The timing for peak color varies each year. The mix of factors begins with the constants of shorter daylight hours, chemistry of each leaf, and species of tree, and then the variables of rainfall and temperature take over.
The rural roads that thread their way throughout northern Pennsylvania and through our State Forests in particular are one way to sample the varied landscape. Dick Martin, Pennsylvania Forest Coalition, created a Road Tour through the Loyalsock State Forest, which will show you a beautiful forest that is also a threatened forest.
Traveling north from Williamsport on PA87 will take you along Loyalsock Creek a beautiful stream with trees that will likely have color early in the fall. As the mountains close in you will begin seeing some State Forest land, and after crossing Loyalsock Creek you will eventually enter the State Forest. The paved roads turn to gravel State Forest roads as you make your way to the first stop on the Road Tour — mile 23.5 on the Old Loggers Path.
A short hike into the woods takes you into an area that will be home to a compressor station, a 500-feet by 500-feet fenced and lighted area that will be running, very noisily, 24/7. Not far from here will be a 14.8 million gallon water impoundment and two natural gas well pads. Savor the fall woods, the hemlocks in these wetlands, and imagine the change.
On your way to the next stop you may opt to add a trip to Sharp Top Vista. The John Merrell Road takes you almost to Sharp Top Vista, and so will a 2.5 mile hike (5 miles round trip) approached from mile 21.52 of the Old Loggers Path (where OLP crosses Cascade Road). This will put you out in the forest with the colorful leaves, as well as the colorful flagging used for planning the industrialization of the forest. The vista is a great view that includes forested mountains, as well as natural gas infrastructure.
The second stop on the Road Tour is Rock Run. Because the bridge in Masten, a ghost town, is out, the route to Rock Run will be circuitous, but scenic. The route winds through a rolling landscape, some of which is in the State Forest, and will take you into the Lycoming Creek watershed.

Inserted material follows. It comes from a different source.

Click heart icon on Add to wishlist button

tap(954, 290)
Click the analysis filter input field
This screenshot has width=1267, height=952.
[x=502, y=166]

Rock Run is a stunningly beautiful stream that will enchant you whether you swim, fish, float or hike it. The stream includes waterfalls, rock chutes, and some great swimming and fishing holes. The stream cuts deeply into the rock, with sheer rock walls enclosing it. Rock Run is a magical place. There are several points where it is accessible from the road, and if you have packed a picnic lunch, here is where to enjoy it.

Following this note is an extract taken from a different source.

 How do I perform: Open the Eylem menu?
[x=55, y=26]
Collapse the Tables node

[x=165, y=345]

While natural gas drilling is unlikely along Rock Run, Anadarko Petroleum Company would like to drill in the headwaters of streams that feed Rock Run. So while you enjoy Rock Run, look at the maps and imagine the infrastructure of an industrialized State Forest.

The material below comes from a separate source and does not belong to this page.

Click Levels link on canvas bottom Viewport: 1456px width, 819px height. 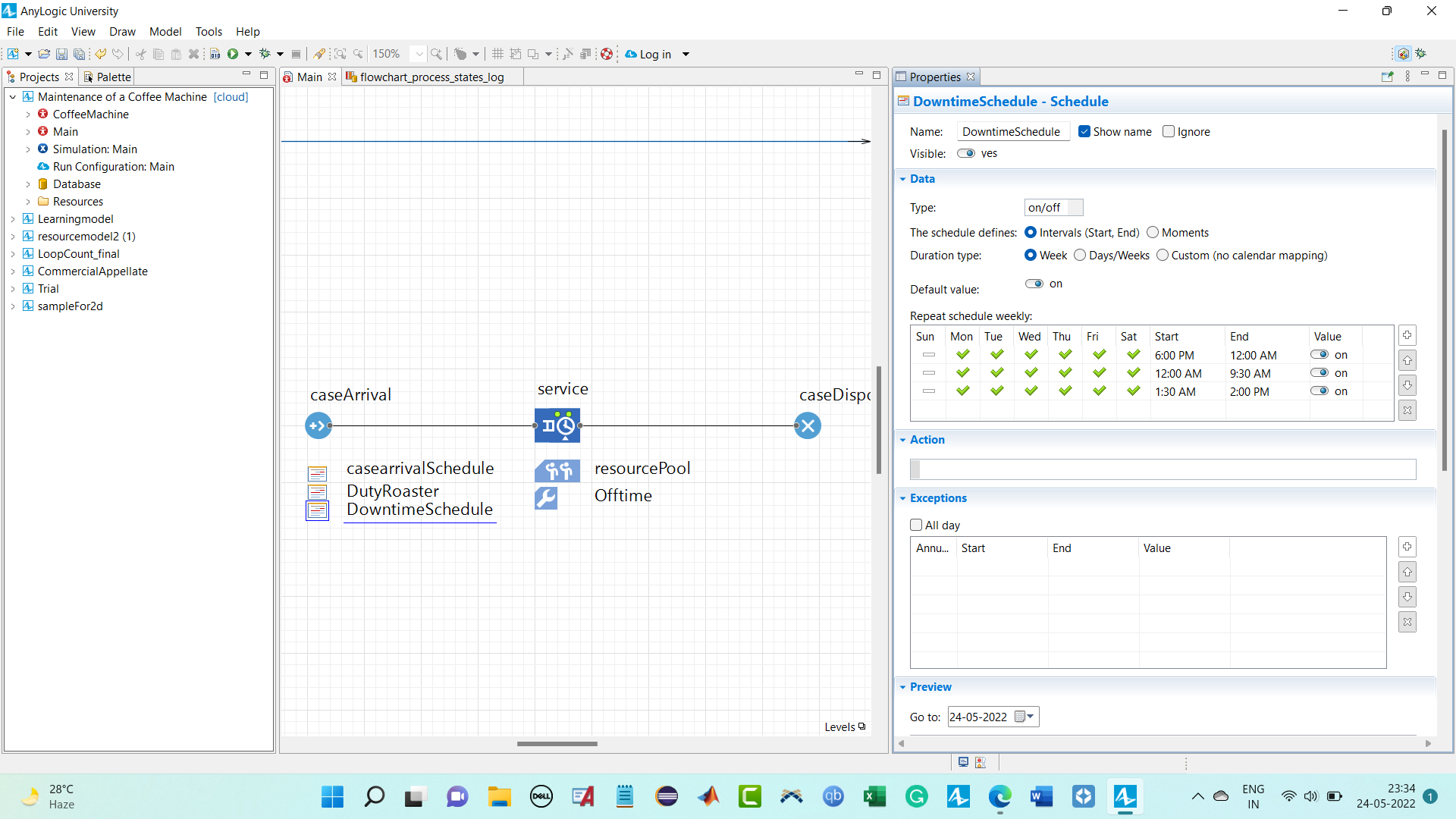(839, 726)
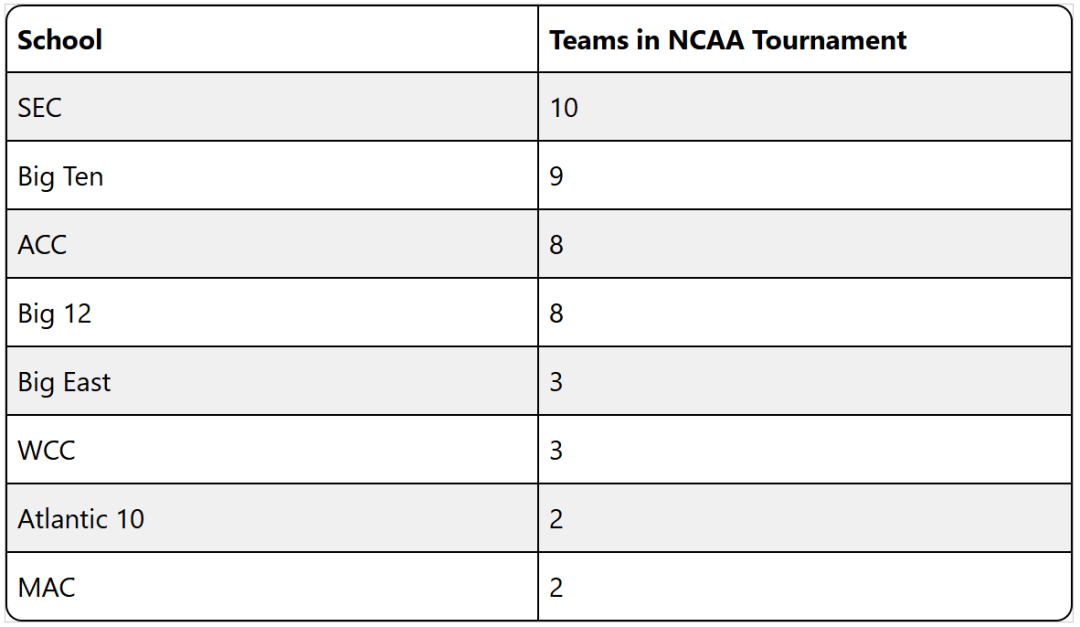Select the value 2 for Atlantic 10
Screen dimensions: 1080x627
tap(557, 519)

Bodine Mountain is the destination for the third stop of the tour. As you climb the State Forest road, through your State Forest, enjoy the forest, the fall, and the leaves. Note how wide the gravel road is, the three security check points you will have to stop at, and then the clear cut gas line swath that parallels the road. You are encountering an industrialized State Forest. This part of the tour also includes a pig launcher, used to clean the pipes; recently fracked well pads (part of your State Forest that is now off limits); another possible compressor pad site; a 14.8 million gallon reservoir for fracking water; large water pipes along the berm.
As you drive through the industrialized forest in this final section on the Road Tour, compare it to the still industrial free areas of the forest that you visited earlier in the day.
It is good to get out on the trail, and to see what is there — and fall is a great season for doing that.